Pipeline rule, multiple values using regex function return an empty table


#1

Hi everyone,
here is a pipeline rule who normaly catch multiple quoted values like ‘xxxxx’ :slight_smile:

rule “quote extractor”
when
true
then
let result = regex("’.*?’",to_string($message.message));
set_field(“quotedvalue_1”,to_string(result));
end

Here is a log message exemple:

hostname hlspullpusher.hlspusher/41497 zf103: ‘QUOTED VALUE 1’ - unable to push HLS fragment ‘QUOTED VALUE 2’ : Server error ‘QUOTED VALUE 3’|#warning,hlspusher,local4,support

!!! warning blockquote formatted text change the quote ’ to ‘ …warning if you copy paste the log message !!!

Tested with freeformater (https://www.freeformatter.com/java-regex-tester.html#ad-output), regex is working well.

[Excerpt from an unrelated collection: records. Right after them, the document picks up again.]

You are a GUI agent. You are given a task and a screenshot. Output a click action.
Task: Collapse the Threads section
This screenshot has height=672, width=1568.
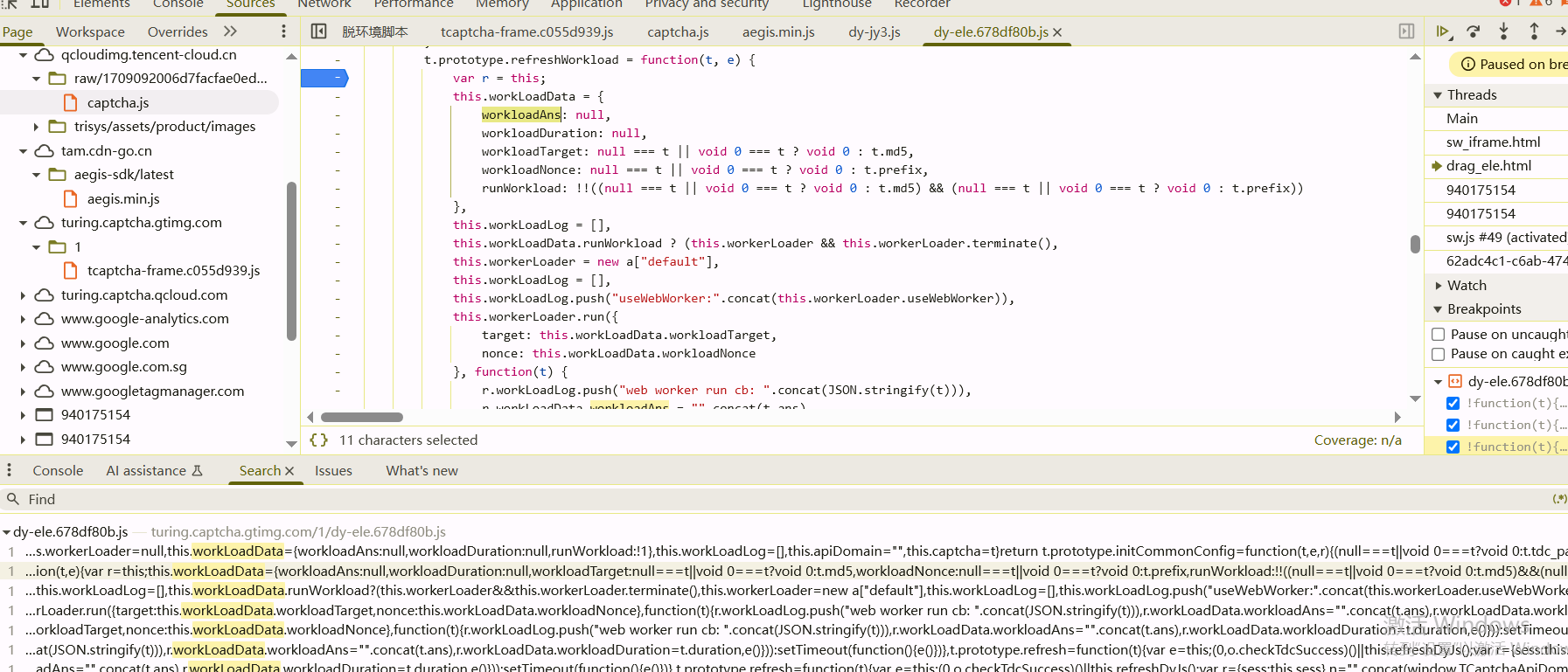tap(1438, 95)
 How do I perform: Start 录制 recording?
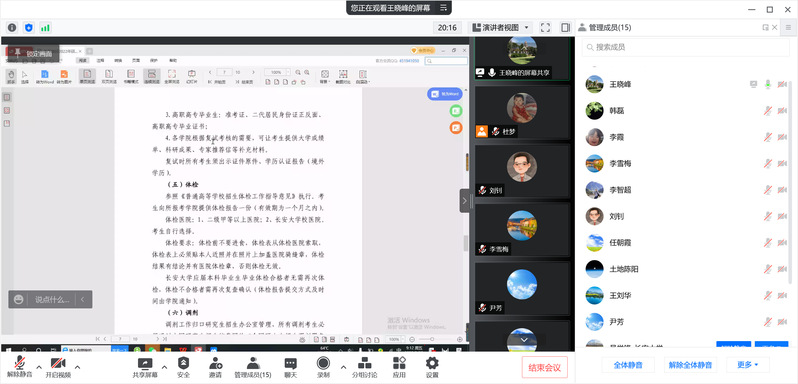323,367
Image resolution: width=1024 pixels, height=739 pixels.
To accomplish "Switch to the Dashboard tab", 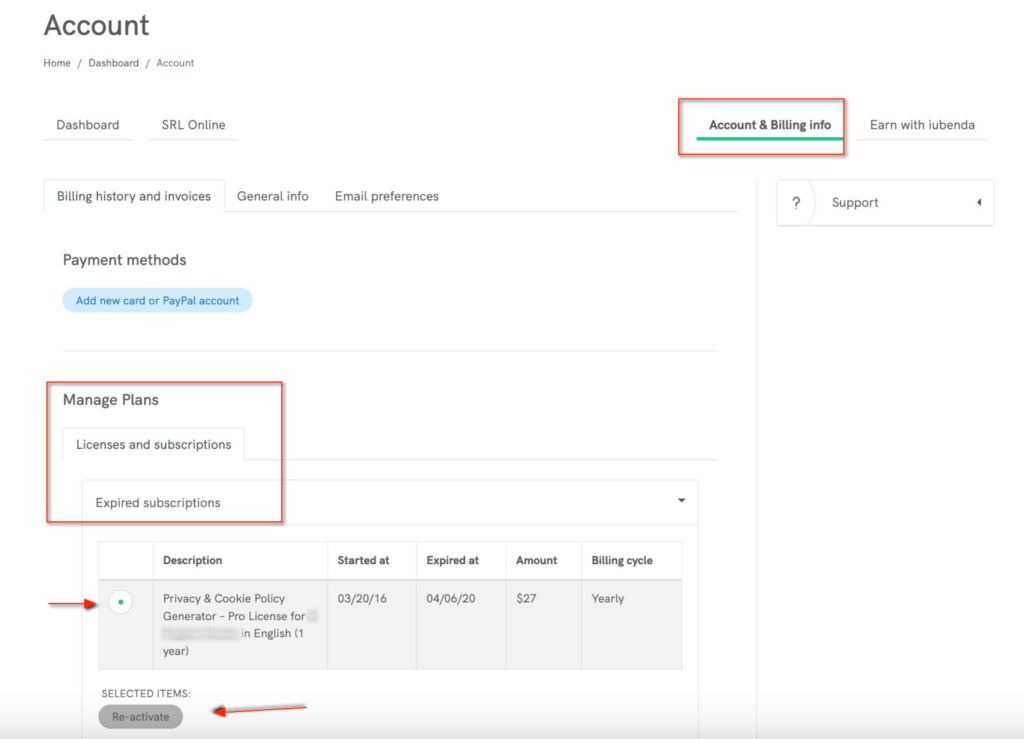I will [88, 125].
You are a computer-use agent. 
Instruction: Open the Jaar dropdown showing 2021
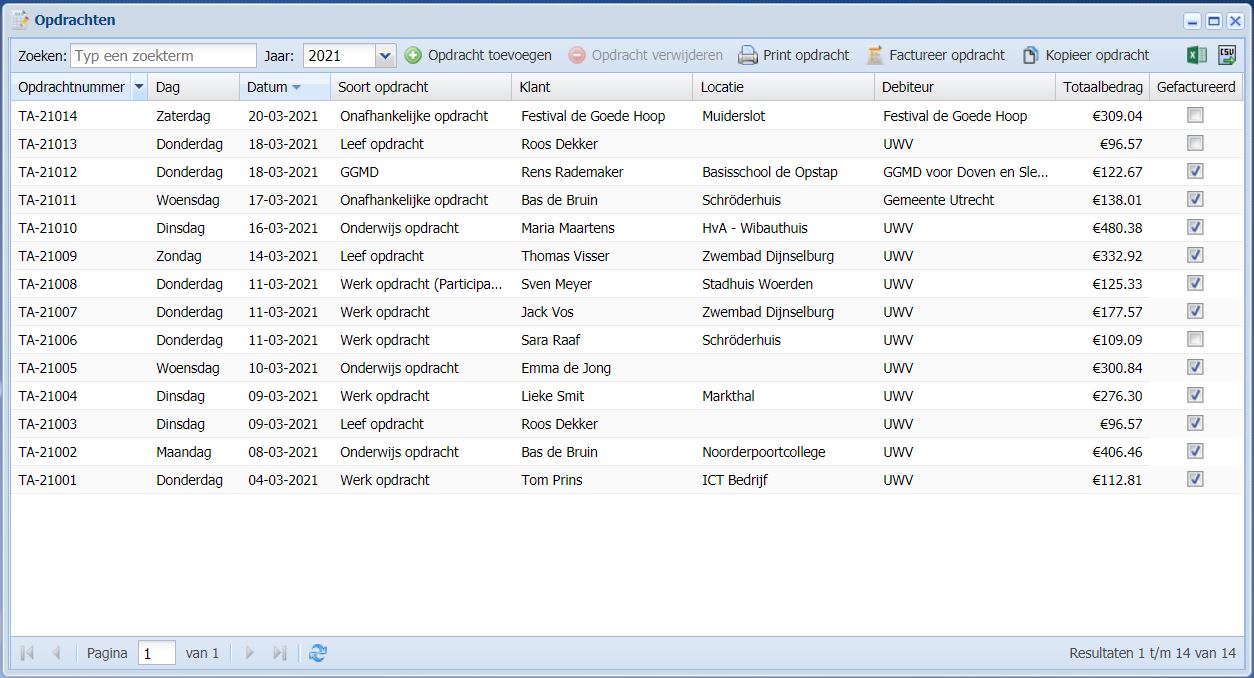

On pipeline simulator, i have en empty table :

i convert table to a string to have all values listed on the field, i try with

set_field(“quotedvalue_1”,result[“0”]);

i have an empty value too.

My graylog processors configuration :

I have thtoughput over my pipeline and rule :

Any ideas ?


#2

The linked page doesn’t give me a match.
So you have to work on your regex pattern.
Have you tried the escape the ’ character?


#3

Hi @macko003, the blockquote formatting change quote :slight_smile:

the regexex:

‘.*?’

log entrie for test:

hostname hlspullpusher.hlspusher/41497 zf103: ‘QUOTED VALUE 1’ - unable to push HLS fragment ‘QUOTED VALUE 2’ : Server error ‘QUOTED VALUE 3’|#warning,hlspusher,local4,support


#4

Yes, but when I tested, it worked with escaped ’


#5

Ok, il will try my rules by escaping quotes…good idea :smile:


#6

after somes test using debug() function on the rules … it look strange … the regex function catch nothing . i try with another “easy” regex.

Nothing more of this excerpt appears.